▶ _Task item_
Would you retype each of the records exactly as shown?

▶ _Material shown_
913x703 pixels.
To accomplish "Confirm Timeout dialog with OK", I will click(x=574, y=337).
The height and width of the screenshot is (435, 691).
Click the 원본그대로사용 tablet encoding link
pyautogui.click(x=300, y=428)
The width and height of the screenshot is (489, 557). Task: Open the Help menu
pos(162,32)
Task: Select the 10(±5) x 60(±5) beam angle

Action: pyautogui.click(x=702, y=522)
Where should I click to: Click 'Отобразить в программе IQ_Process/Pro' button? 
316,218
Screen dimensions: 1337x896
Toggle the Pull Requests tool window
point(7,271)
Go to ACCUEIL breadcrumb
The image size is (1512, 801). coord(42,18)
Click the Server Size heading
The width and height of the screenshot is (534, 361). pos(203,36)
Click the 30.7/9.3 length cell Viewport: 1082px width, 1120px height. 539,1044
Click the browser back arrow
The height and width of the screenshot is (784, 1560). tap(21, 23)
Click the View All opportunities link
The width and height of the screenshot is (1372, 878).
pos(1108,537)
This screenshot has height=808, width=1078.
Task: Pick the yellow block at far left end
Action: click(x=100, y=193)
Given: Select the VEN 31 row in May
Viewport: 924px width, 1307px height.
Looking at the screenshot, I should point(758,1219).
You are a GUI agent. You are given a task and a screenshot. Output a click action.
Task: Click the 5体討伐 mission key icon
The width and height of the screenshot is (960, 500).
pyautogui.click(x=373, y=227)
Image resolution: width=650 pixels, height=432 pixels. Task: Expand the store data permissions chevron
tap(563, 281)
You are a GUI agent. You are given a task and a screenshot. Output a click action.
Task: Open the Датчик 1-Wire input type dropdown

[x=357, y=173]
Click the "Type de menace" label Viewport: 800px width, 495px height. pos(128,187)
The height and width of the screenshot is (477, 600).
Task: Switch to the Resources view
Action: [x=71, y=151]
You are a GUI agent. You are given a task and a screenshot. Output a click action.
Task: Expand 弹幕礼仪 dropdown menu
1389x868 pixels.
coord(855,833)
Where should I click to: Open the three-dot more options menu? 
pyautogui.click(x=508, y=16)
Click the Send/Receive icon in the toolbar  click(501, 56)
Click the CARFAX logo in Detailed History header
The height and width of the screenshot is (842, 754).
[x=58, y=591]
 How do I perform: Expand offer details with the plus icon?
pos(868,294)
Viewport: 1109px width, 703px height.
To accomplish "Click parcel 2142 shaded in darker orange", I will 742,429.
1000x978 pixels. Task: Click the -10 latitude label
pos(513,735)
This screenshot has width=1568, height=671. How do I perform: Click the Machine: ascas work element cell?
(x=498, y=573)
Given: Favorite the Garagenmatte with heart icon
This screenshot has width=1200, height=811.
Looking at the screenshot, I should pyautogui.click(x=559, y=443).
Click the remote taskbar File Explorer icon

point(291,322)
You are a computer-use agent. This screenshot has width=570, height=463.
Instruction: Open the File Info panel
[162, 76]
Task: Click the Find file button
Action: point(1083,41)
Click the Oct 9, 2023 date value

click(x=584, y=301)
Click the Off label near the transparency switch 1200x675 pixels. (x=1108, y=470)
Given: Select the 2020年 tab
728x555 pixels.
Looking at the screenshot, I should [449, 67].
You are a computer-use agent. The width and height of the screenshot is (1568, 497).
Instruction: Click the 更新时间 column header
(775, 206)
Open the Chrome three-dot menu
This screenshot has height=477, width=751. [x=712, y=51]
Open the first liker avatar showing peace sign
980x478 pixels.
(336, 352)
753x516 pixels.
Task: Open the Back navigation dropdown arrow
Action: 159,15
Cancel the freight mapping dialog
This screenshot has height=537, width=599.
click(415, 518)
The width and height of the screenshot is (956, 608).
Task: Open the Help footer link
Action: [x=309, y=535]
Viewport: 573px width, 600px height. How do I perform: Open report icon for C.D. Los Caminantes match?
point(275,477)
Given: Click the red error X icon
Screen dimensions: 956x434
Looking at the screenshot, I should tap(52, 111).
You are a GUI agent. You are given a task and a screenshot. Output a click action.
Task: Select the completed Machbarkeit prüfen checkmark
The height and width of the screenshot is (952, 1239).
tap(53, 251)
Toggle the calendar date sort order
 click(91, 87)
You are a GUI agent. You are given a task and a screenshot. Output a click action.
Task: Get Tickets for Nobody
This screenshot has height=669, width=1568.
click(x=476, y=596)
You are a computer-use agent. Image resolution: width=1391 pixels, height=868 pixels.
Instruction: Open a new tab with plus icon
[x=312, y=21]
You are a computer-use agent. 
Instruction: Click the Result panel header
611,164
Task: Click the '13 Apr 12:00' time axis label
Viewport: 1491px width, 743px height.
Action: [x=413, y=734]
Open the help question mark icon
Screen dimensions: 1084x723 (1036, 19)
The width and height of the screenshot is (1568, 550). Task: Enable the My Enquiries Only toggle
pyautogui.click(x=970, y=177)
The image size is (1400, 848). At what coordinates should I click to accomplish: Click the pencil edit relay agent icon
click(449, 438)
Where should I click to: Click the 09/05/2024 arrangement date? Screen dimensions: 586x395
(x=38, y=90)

▶ _Response below_
913x703 pixels.
To accomplish "Confirm Timeout dialog with OK", I will click(x=574, y=337).
The height and width of the screenshot is (435, 691).
Click the 원본그대로사용 tablet encoding link
pyautogui.click(x=300, y=428)
The width and height of the screenshot is (489, 557). Task: Open the Help menu
pos(162,32)
Task: Select the 10(±5) x 60(±5) beam angle

Action: pyautogui.click(x=702, y=522)
Where should I click to: Click 'Отобразить в программе IQ_Process/Pro' button? 
316,218
Screen dimensions: 1337x896
Toggle the Pull Requests tool window
point(7,271)
Go to ACCUEIL breadcrumb
The image size is (1512, 801). coord(42,18)
Click the Server Size heading
The width and height of the screenshot is (534, 361). pos(203,36)
Click the 30.7/9.3 length cell Viewport: 1082px width, 1120px height. 539,1044
Click the browser back arrow
The height and width of the screenshot is (784, 1560). tap(21, 23)
Click the View All opportunities link
The width and height of the screenshot is (1372, 878).
pos(1108,537)
This screenshot has height=808, width=1078.
Task: Pick the yellow block at far left end
Action: click(x=100, y=193)
Given: Select the VEN 31 row in May
Viewport: 924px width, 1307px height.
Looking at the screenshot, I should point(758,1219).
You are a GUI agent. You are given a task and a screenshot. Output a click action.
Task: Click the 5体討伐 mission key icon
The width and height of the screenshot is (960, 500).
pyautogui.click(x=373, y=227)
Image resolution: width=650 pixels, height=432 pixels. Task: Expand the store data permissions chevron
tap(563, 281)
You are a GUI agent. You are given a task and a screenshot. Output a click action.
Task: Open the Датчик 1-Wire input type dropdown

[x=357, y=173]
Click the "Type de menace" label Viewport: 800px width, 495px height. pos(128,187)
The height and width of the screenshot is (477, 600).
Task: Switch to the Resources view
Action: [x=71, y=151]
You are a GUI agent. You are given a task and a screenshot. Output a click action.
Task: Expand 弹幕礼仪 dropdown menu
1389x868 pixels.
coord(855,833)
Where should I click to: Open the three-dot more options menu? 
pyautogui.click(x=508, y=16)
Click the Send/Receive icon in the toolbar  click(501, 56)
Click the CARFAX logo in Detailed History header
The height and width of the screenshot is (842, 754).
[x=58, y=591]
 How do I perform: Expand offer details with the plus icon?
pos(868,294)
Viewport: 1109px width, 703px height.
To accomplish "Click parcel 2142 shaded in darker orange", I will 742,429.
1000x978 pixels. Task: Click the -10 latitude label
pos(513,735)
This screenshot has width=1568, height=671. How do I perform: Click the Machine: ascas work element cell?
(x=498, y=573)
Given: Favorite the Garagenmatte with heart icon
This screenshot has width=1200, height=811.
Looking at the screenshot, I should pyautogui.click(x=559, y=443).
Click the remote taskbar File Explorer icon

point(291,322)
You are a computer-use agent. This screenshot has width=570, height=463.
Instruction: Open the File Info panel
[162, 76]
Task: Click the Find file button
Action: point(1083,41)
Click the Oct 9, 2023 date value

click(x=584, y=301)
Click the Off label near the transparency switch 1200x675 pixels. (x=1108, y=470)
Given: Select the 2020年 tab
728x555 pixels.
Looking at the screenshot, I should [449, 67].
You are a computer-use agent. The width and height of the screenshot is (1568, 497).
Instruction: Click the 更新时间 column header
(775, 206)
Open the Chrome three-dot menu
This screenshot has height=477, width=751. [x=712, y=51]
Open the first liker avatar showing peace sign
980x478 pixels.
(336, 352)
753x516 pixels.
Task: Open the Back navigation dropdown arrow
Action: 159,15
Cancel the freight mapping dialog
This screenshot has height=537, width=599.
click(415, 518)
The width and height of the screenshot is (956, 608).
Task: Open the Help footer link
Action: [x=309, y=535]
Viewport: 573px width, 600px height. How do I perform: Open report icon for C.D. Los Caminantes match?
point(275,477)
Given: Click the red error X icon
Screen dimensions: 956x434
Looking at the screenshot, I should tap(52, 111).
You are a GUI agent. You are given a task and a screenshot. Output a click action.
Task: Select the completed Machbarkeit prüfen checkmark
The height and width of the screenshot is (952, 1239).
tap(53, 251)
Toggle the calendar date sort order
 click(91, 87)
You are a GUI agent. You are given a task and a screenshot. Output a click action.
Task: Get Tickets for Nobody
This screenshot has height=669, width=1568.
click(x=476, y=596)
You are a computer-use agent. Image resolution: width=1391 pixels, height=868 pixels.
Instruction: Open a new tab with plus icon
[x=312, y=21]
You are a computer-use agent. 
Instruction: Click the Result panel header
611,164
Task: Click the '13 Apr 12:00' time axis label
Viewport: 1491px width, 743px height.
Action: [x=413, y=734]
Open the help question mark icon
Screen dimensions: 1084x723 (1036, 19)
The width and height of the screenshot is (1568, 550). Task: Enable the My Enquiries Only toggle
pyautogui.click(x=970, y=177)
The image size is (1400, 848). At what coordinates should I click to accomplish: Click the pencil edit relay agent icon
click(449, 438)
Where should I click to: Click the 09/05/2024 arrangement date? Screen dimensions: 586x395
(x=38, y=90)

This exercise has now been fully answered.